Meanwhile, I have to address the Ken Buck situation. I’m old enough to remember when Buck was just your normal Biden-bashing, Trump-defending, Freedom Caucusing Republican. But then after Trump’s indictment for keeping and hiding highly classified documents upon leaving the White House, Buck went out of his way to go on CNN to say he wouldn’t support a convicted felon for president, which can’t have helped him in his heavily Republican 4th Congressional District.

He even pointed out the obvious, that Trump “hid documents, you know, purposely putting them in a shower, purposely putting them on a stage. So, there clearly is an intent to hide, there was an intent, that he knew it.”
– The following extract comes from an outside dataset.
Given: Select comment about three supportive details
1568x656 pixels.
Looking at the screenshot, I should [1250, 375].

Yes, Buck, a former federal prosecutor, was defending, well, a federal prosecutor. OK, but now, taking yet another strong stand, he has moved on to defend the judicial system against the right-wing, election-denying crazies running the Republican Party in Colorado while also running it into the ground.
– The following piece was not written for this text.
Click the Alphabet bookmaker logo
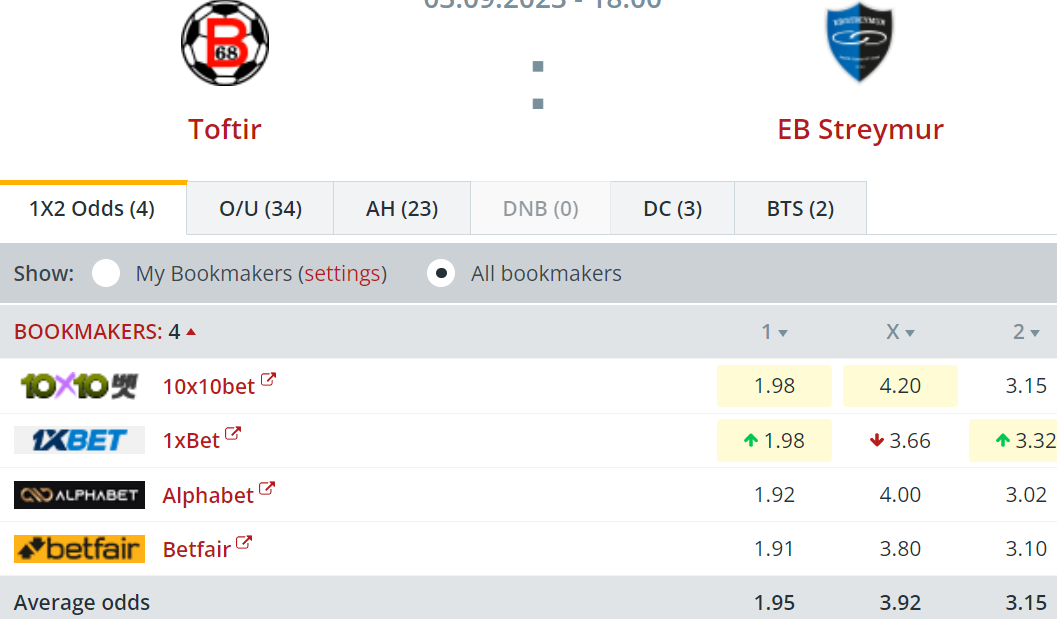pyautogui.click(x=79, y=495)
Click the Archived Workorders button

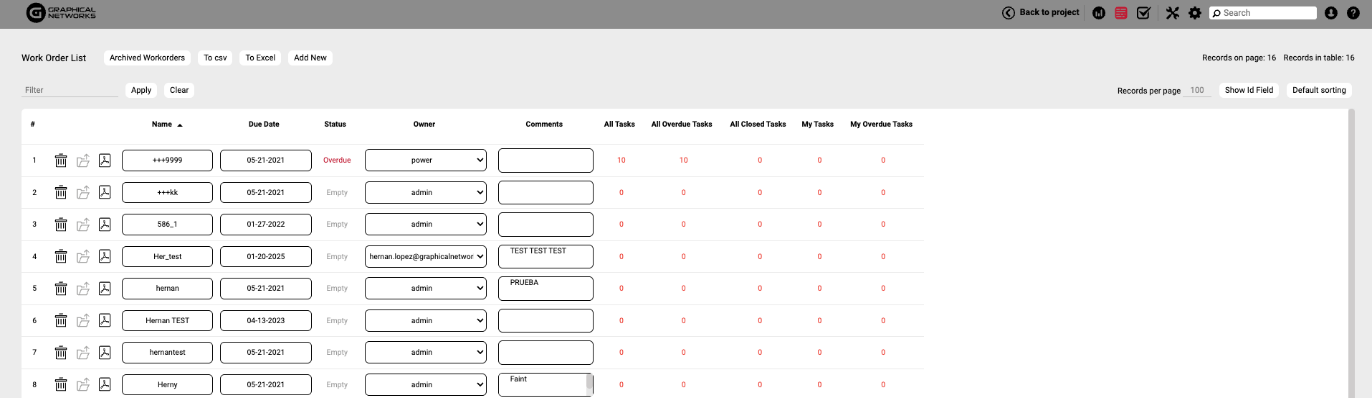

Last month, the state GOP sent out an email, written by El Paso County GOP vice-chair Todd Watkins calling for support of the January 6 prisoners, saying it should be a “top priority” for the GOP, while charging “our government (with) committing atrocities on its own citizens for what are obviously political reasons.”
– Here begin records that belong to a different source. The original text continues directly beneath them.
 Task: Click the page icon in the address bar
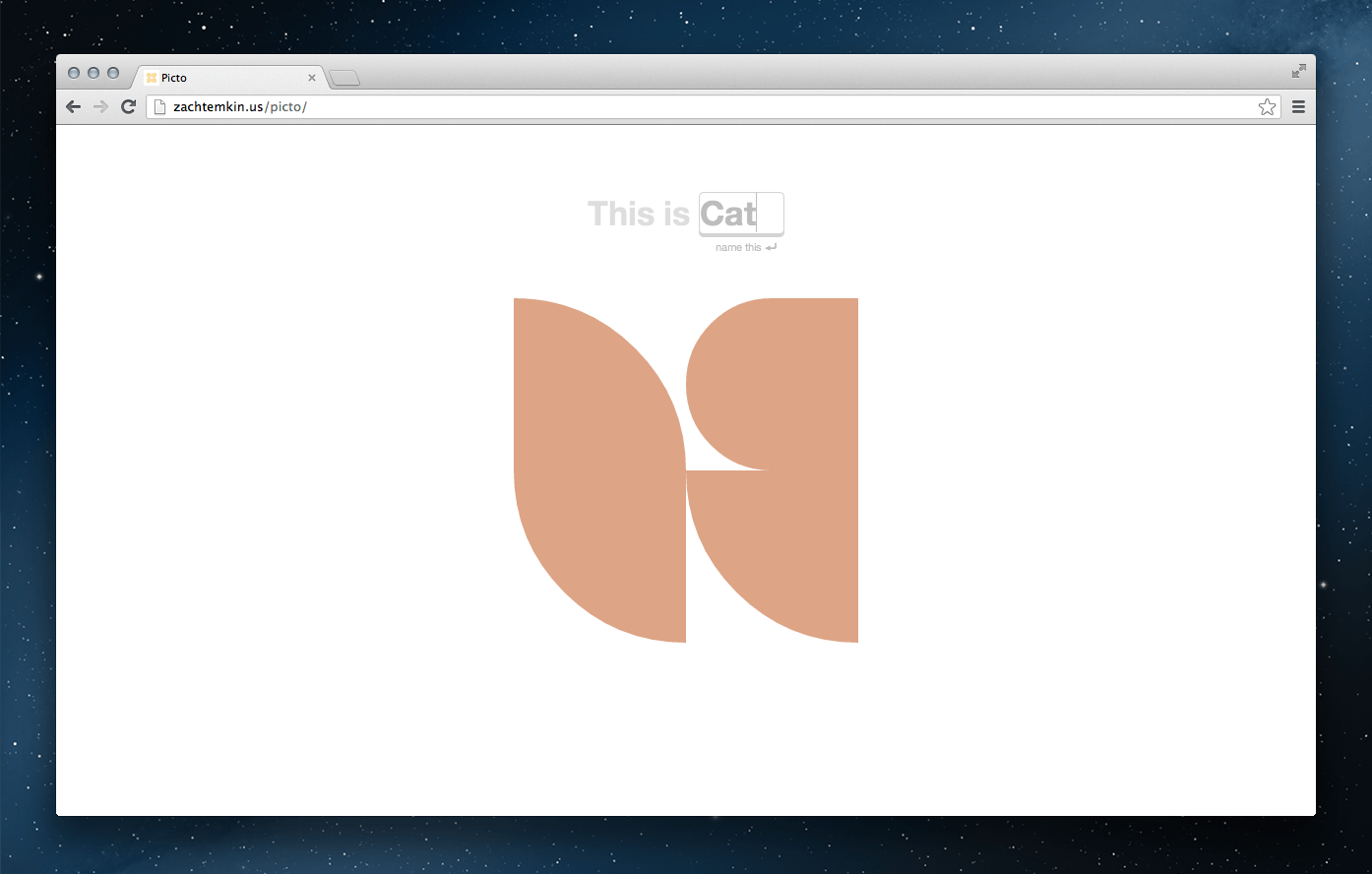click(160, 107)
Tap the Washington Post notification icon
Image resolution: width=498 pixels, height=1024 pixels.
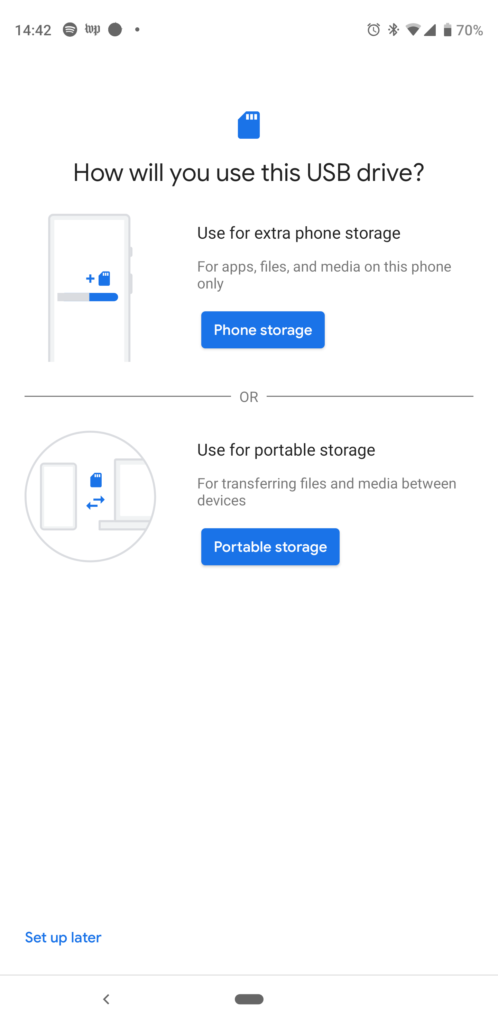(93, 30)
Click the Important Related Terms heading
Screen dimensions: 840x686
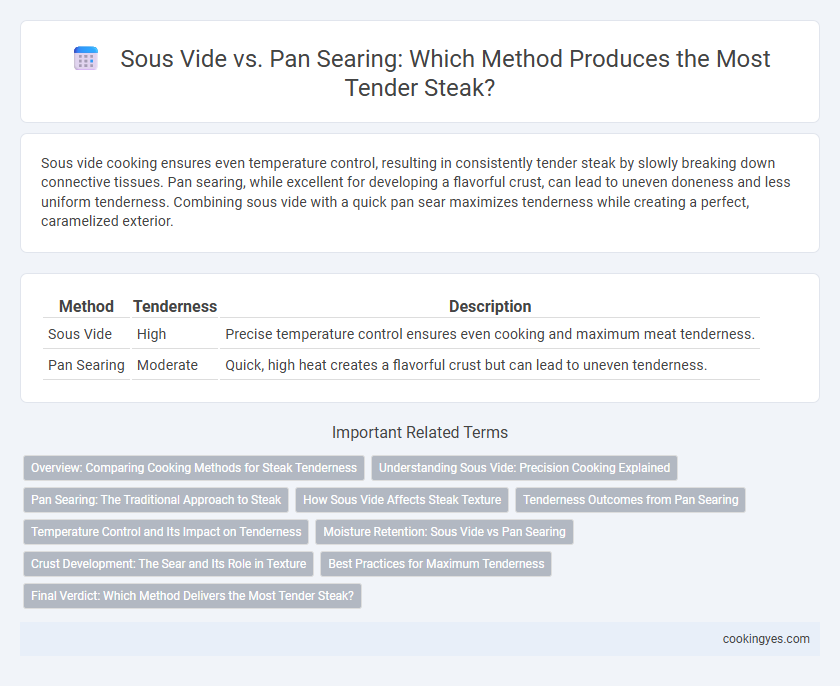[420, 432]
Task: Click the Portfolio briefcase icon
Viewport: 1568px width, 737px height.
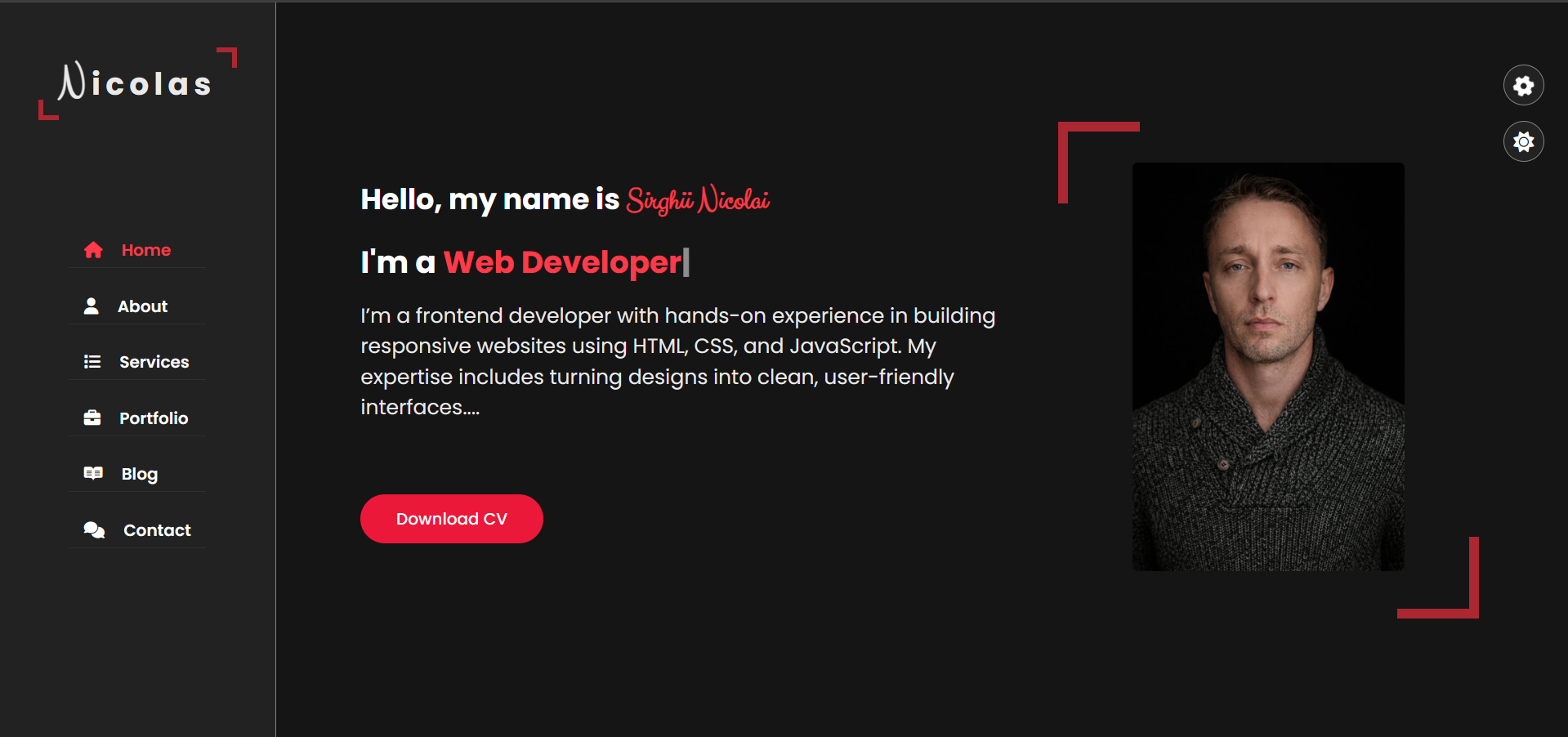Action: pyautogui.click(x=92, y=418)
If that sounds like a fringe viewpoint, sadly, it’s not as fringe as it should be. 

Buck wrote a letter back to Watkins, calling him and others in the GOP out for “disseminating false information” about the treatment of the January 6 prisoners and also the system by which they were convicted.

It’s a tough letter, knocking down one piece of Trumpist disinformation after another, pointing out just how wrong it is to “suggest that these defendants are being singled out for their political views.”

It was a tough letter and it was a pro-small-d-democracy letter. And it made me think that if three-fourths of Americans believe our democratic system is broken — and there is plenty of evidence of that — how many of them are actually trying to do something to fix it?


Mike Littwin has been a columnist for too many years to count. He has covered Dr. J, four presidential inaugurations, six national conventions and countless brain-numbing speeches in the New Hampshire and Iowa snow. Sign up for Mike’s newsletter.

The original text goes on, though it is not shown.